The new homeowners had moved from a warm, dry climate to a state that experiences extreme swings in weather, from hot and dry in the summer to snow, ice and freeze-thaw conditions in the winter. The new homeowners had several “must-haves”— namely “shiners” (picture frames) and no sealer. They insisted that the concrete be finished with “shiners” around the joints (a feature popular in their home state but less practical in their new one because of slipperiness in freeze-thaw conditions) and a light broom finish everywhere else.
They didn’t want any sealer because they weren’t looking for color “pop” and felt it would also make the concrete more slippery when wet. The homebuilder suggested using a natural earth tone integral color to match the surrounding mountains and hills.
The best laid plan
The color selected looked great in the brochure. The execution of the plan left a lot to be desired. Let’s start from the beginning.
It was late December. The color selected was a low percentage pigment loading, meaning there was very little margin for error as it relates to consistency in slump, added water at the job site and multiple pours. Three concrete trucks were used over two days, the last truck providing a 1.5 yard “clean-up” load of colored concrete that now sticks out like a sore thumb.
Most manufacturers of colored concrete pigment recommend a two-yard minimum when using integrally colored concrete to maintain color consistency. They also warn of the pitfalls that can occur when pouring colored concrete over multiple days and at different times of the day. This portion of the project became problematic from the outset.
It was cold, dry and there was a prevailing wind in the area. The concrete was broom finished wet in some places and looks as though it was difficult to close in others. Where groovers were used for the shiners, there are deep tool lines on the edges, as well as places where the concrete was not troweled closed at all. Spider-web cracking is evident over a large section of the pour because of rapid moisture loss at the surface during the finishing stage and the lack of using a true finishing aid.
Avoid this predicament
Six months later, there are areas that have peeled-scaled. It’s evident where each of the three separate concrete pours were and the overall look is not what was expected by the homeowner at all.
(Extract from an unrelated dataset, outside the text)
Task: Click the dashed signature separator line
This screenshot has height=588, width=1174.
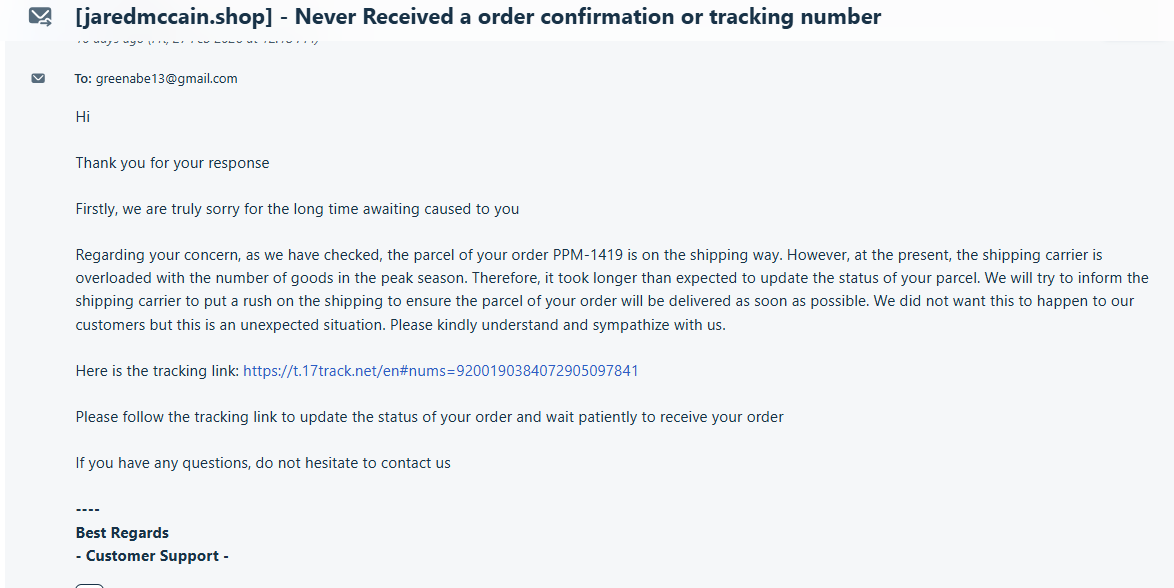Action: (88, 509)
How could this situation have been avoided?
Start with a preconstruction meeting. In this case, the homebuilder, his concrete subcontractor and the ready-mix producer should have met together and with the homeowner to discuss requirements, expectations and expected workmanship.
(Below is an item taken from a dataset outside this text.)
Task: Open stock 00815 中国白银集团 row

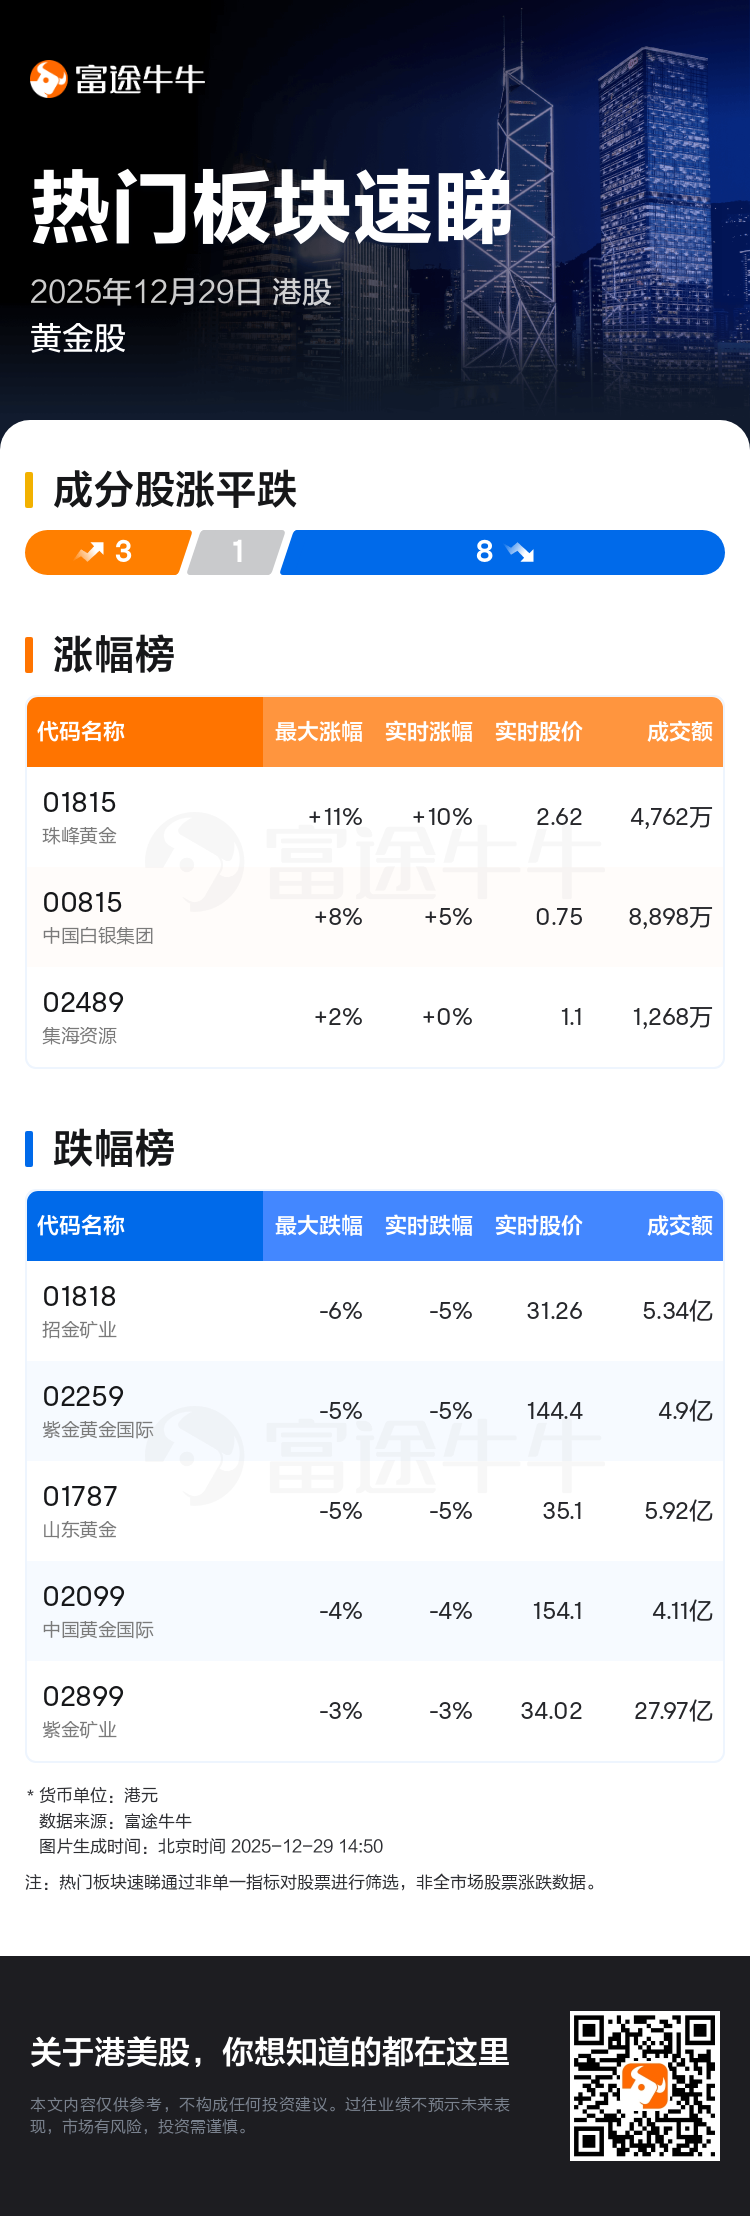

The concrete contractor should have done some research to better understand the importance of sealing concrete in tough environments. The homeowners didn’t want to seal the concrete because they felt it would be too slippery. While this may be a valid concern, they also didn’t want the color to “pop.” Had the concrete contractor done some research he would have found that there are multiple manufacturers who make penetrating sealers that help protect against the elements and freeze/thaw. A sealer could have been applied without impacting the color or the friction-level coefficient of slipperiness.
Under-promise and overdeliver. A lot more communicating by all parties concerned and a little less making assertions that concrete can become maintenance-free would have gone a long way. The owners may have been seeking low-maintenance concrete but were obviously left with the impression that their concrete would be maintenance-free.
One for all, all for one
When called after the fact to a job site meeting in a situation like this, make sure all parties are represented in the meeting so there can be no misunderstanding or mistake about what is discussed and what actionable items are decided upon.
I was shocked when the ready-mix producer and I arrived for this meeting and the homebuilder and his concrete contractor weren’t present. We all lose in this situation. The homeowner feels abandoned and the decorative concrete industry gets a black eye.
Remember, decorative concrete done well is free advertising, but done poorly, it becomes a black mark on our industry.